Task prompt :: Nothing but the lines from the one containing "You are a computer-use agent. 817x589 pixels." to the end of the data should be copied, exactly, and the pictures stay out.

BEGIN Data for this exercise

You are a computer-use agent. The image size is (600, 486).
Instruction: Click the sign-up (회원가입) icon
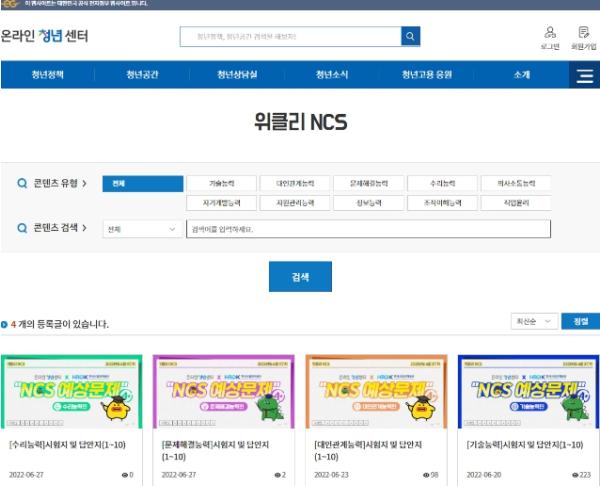(x=583, y=37)
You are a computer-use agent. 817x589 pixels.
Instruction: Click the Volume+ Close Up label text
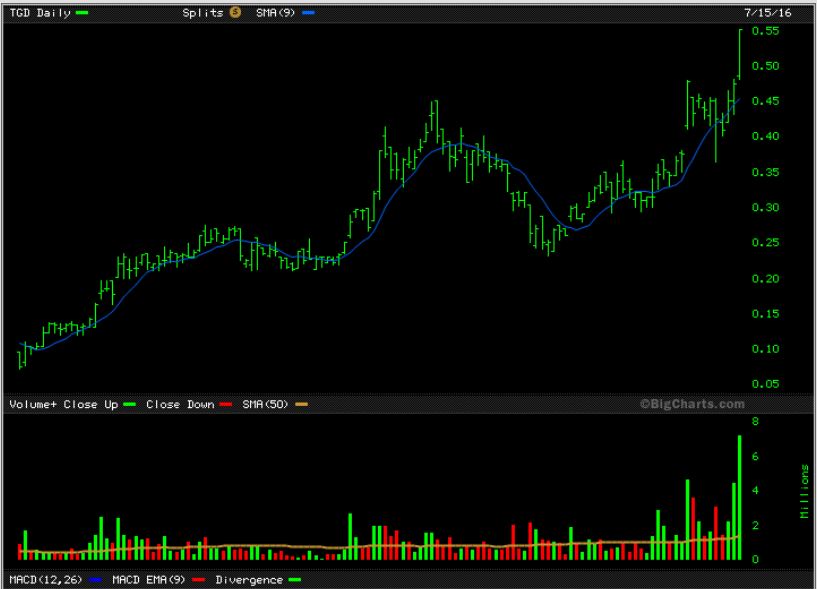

END Data for this exercise

The answer ::
You are a computer-use agent. 817x589 pixels.
Instruction: Click the Volume+ Close Up label text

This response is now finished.